亘は、六十歳前後の造園業を営む壮年であった。伸一は夫妻に言った。
「研修道場を大切にしてくださる柳坂さんの思いは、私の心でもあります。
私は、ここを訪れた方々が、英気を養い、信心を錬磨し、最高の思い出をつくり、決意を新たにして、各地の広宣流布に邁進していっていただきたいと念願しています。
そのためには、整備された、すがすがしい環境が大事です。お二人は、その重責を担ってくださっている。尊いことです。
その労苦は、仏法の因果の理法に照らして、無量の功徳、大福運になっていくことは間違いありません。どうか、いつまでもお元気で、研修道場を守ってください」
記念撮影が終わったのは、午後四時近かった。撮影回数は三十回ほどになり、一緒にカメラに納まった人は三千人を超えた。
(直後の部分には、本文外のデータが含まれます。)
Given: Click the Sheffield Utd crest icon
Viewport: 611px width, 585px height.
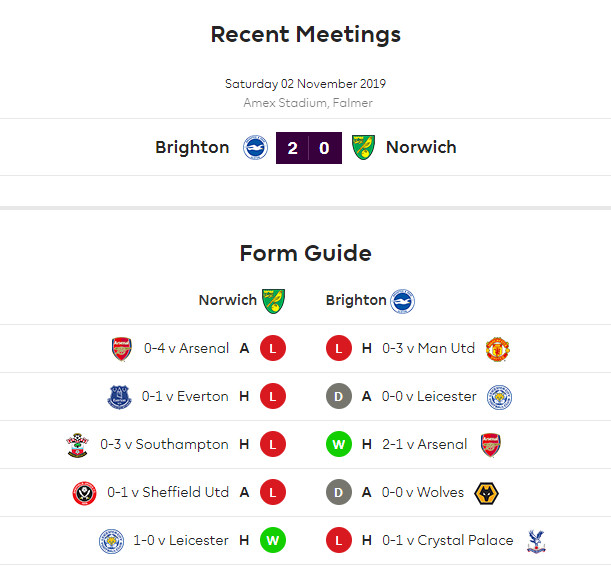Looking at the screenshot, I should [85, 493].
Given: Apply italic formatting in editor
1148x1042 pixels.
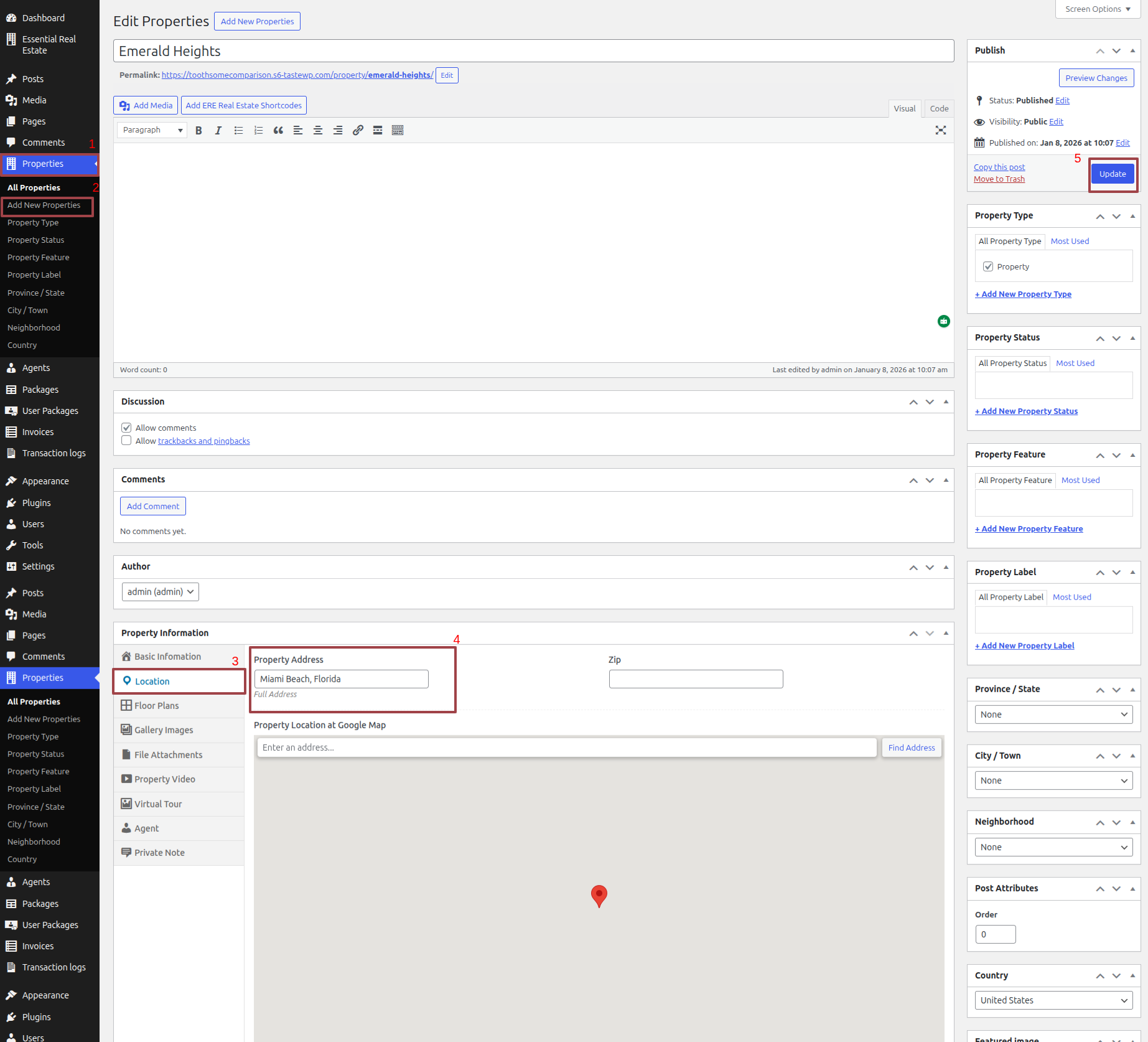Looking at the screenshot, I should [x=218, y=130].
伸一は、記念撮影の準備・運営にあたった役員の青年たちに語りかけた。
「ありがとう! 参加者は皆、喜んでいたよ。皆さんのおかげです」
そして、駐車場の草刈りなど、陣頭指揮を執っていた長野県の男子部長に言った。
「雨の中、泥まみれになって草刈りをしていた姿を、私は永遠に忘れません。学会員に尽くし抜いていく。それが私との共戦です。
長い人生には、失敗も、挫折もあるかもしれない。しかし、それでも前へ進むんです。いちばん大事なことは、何があろうが、生涯、学会から離れず、同志のため、広布のために、献身していくことです。
自分が脚光を浴びようとするのではなく、冥の照覧を信じて、広宣流布に生き抜くんです。それこそが本当の勇気です。
その時に、自身が最も輝くし、その人こそが、人生の最高の勝利者です。私は、みんなのことを、じっと見続けていきます」
小説『新・人間革命』語句の解説
◎冥の照覧/「冥」とは、奥深く、目に見えないことで、ここでは凡夫には見えない仏神をいう。仏や諸天善神が、人びとの一念や行動をことごとく知っていること。